To improve system throughput and efficiency, transactions in sharding blockchains are processed by multiple committees in parallel. However, at the beginning of each epoch, nodes take time to form committees, and the imbalance in latency between committees increases the transaction confirmation time, thereby reducing blockchain throughput. Therefore, it is necessary to investigate how to efficiently schedule committees to reduce transaction waiting time and improve system performance [
9]. In addition, in dynamic IoT environments, the system faces a number of challenges that can impact the stability of committees and the overall performance of the system. For example, joining and leaving of nodes, fluctuations in transmission latency, and attacks by malicious nodes can lead to changes in committee members, which impacts the stability of the system [
10]. Existing sharding protocols generally perform well in static network environments, but are relatively poorly adapted to dynamic changes, which may lead to performance fluctuations and security risks.

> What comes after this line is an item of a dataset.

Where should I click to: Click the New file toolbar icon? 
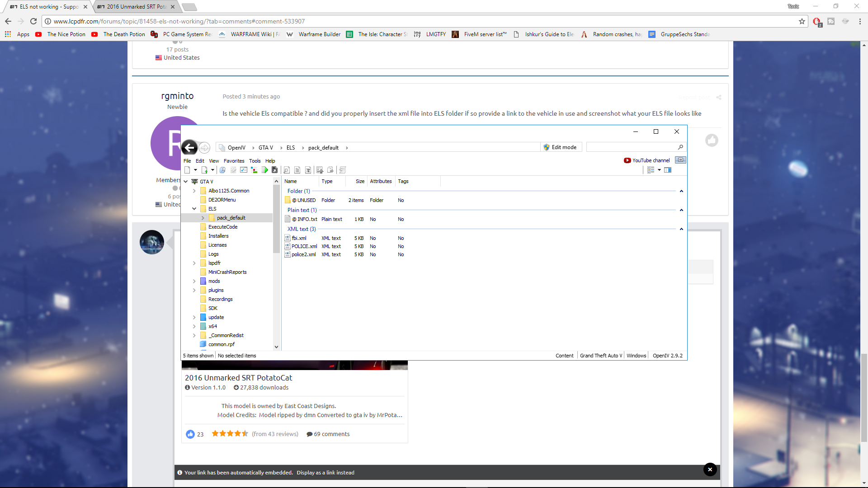[187, 170]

Therefore, establishing effective scheduling committees to optimize system performance and ensure security in dynamic environments becomes a feasible way to address these challenges.
In this paper, a committee utility optimization scheduling algorithm (CSA) is proposed for IoT blockchain sharding. The CSA algorithm can dynamically adapt to the changes of the committees in real time, autonomously select the optimal committee, and quickly adjust the scheduling strategy when the committee members change. This ensures high throughput and stability in dynamic environments. In addition, CSA offers low latency, high real-time performance, and robust security against attacks such as Sybil and eclipse attacks. The proposed optimization algorithm not only solves the problem of inefficient scheduling in IoT blockchain systems, but also enhances the robustness of the system to handle dynamic node changes, network latency fluctuations, and various security challenges. Specifically, the contributions of this paper are described as follows.

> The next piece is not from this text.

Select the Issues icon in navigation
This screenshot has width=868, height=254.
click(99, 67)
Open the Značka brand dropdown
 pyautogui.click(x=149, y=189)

We propose an IoT blockchain Committee Scheduling Algorithm (CSA), which enables the system to prioritize committees with strong processing capabilities and low latency, thereby enhancing system efficiency and reducing transaction latency.
CSA improves the committee scheduling optimization framework by incorporating transaction fees as a metric, making the system’s utility considerations more comprehensive and optimized. By designing a well-structured Markov chain state space and transition probability matrix, it achieves iterative optimization among feasible solutions, ultimately selecting the best committee scheduling scheme, thus addressing the inefficiency issues in IoT blockchain systems.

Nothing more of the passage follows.